Can Tax Avoidance Be a Moderator in the Relationship Between Earnings Management and Firm Value?
DOI:
https://doi.org/10.15294/aaj.v14i3.34057Keywords:
Earnings Management, Tax Avoidance, Firm Value, Agency Theory, IndonesiaAbstract
Purpose: The study examines the effect of earnings management on firm value and investigates whether tax avoidance moderates this relationship in the context of the Indonesian capital market. The research is motivated by concerns about financial transparency and corporate credibility in emerging markets, where weak enforcement and managerial discretion often influence investor confidence.

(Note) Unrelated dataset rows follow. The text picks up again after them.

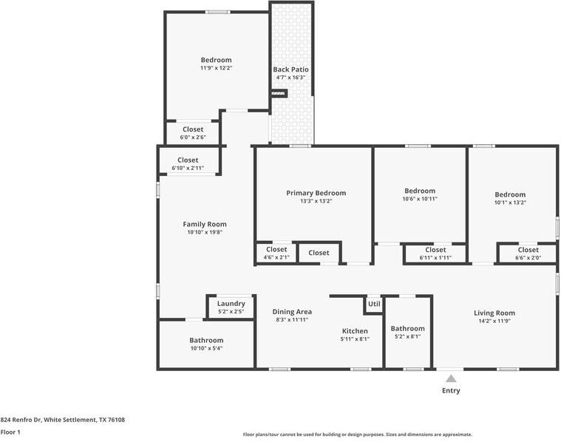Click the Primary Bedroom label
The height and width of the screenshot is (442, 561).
[316, 193]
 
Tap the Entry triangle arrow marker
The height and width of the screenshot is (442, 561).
[451, 378]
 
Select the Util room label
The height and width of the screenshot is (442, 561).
[374, 304]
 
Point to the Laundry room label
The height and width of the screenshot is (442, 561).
[231, 304]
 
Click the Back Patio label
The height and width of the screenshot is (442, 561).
[290, 69]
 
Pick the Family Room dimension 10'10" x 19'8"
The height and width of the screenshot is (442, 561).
[205, 232]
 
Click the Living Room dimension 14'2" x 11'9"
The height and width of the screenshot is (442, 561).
[494, 321]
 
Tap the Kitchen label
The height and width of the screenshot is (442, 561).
[355, 331]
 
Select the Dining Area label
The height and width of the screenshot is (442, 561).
[292, 312]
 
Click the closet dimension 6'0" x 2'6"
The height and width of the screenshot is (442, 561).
[193, 137]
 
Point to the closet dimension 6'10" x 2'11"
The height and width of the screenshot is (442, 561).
[188, 168]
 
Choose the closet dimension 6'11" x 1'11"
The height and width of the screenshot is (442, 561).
[435, 258]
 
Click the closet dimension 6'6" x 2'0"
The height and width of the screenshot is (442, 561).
[528, 258]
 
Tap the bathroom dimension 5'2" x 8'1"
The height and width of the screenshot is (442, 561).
[407, 336]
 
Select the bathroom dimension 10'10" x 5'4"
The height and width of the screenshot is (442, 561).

Method: The study uses panel data of 3,835 firm-year observations from non-financial companies listed on the Indonesia Stock Exchange during 2010–2022. Samples were selected through purposive sampling based on data completeness and reporting consistency. Multiple regression analysis is employed to test the proposed hypotheses.
Findings: The result reveals that earnings management significantly reduces firm value, confirming that discretionary financial reporting practices weaken market confidence. Meanwhile, tax avoidance does not strengthen this negative effect, indicating that investors view tax minimization independently from earnings management behavior.
Novelty: The study provides empirical evidence from an emerging market showing that tax avoidance does not amplify the adverse market perception of earnings management. The findings emphasize that investor responses in Indonesia are shaped more by earnings quality than tax strategies.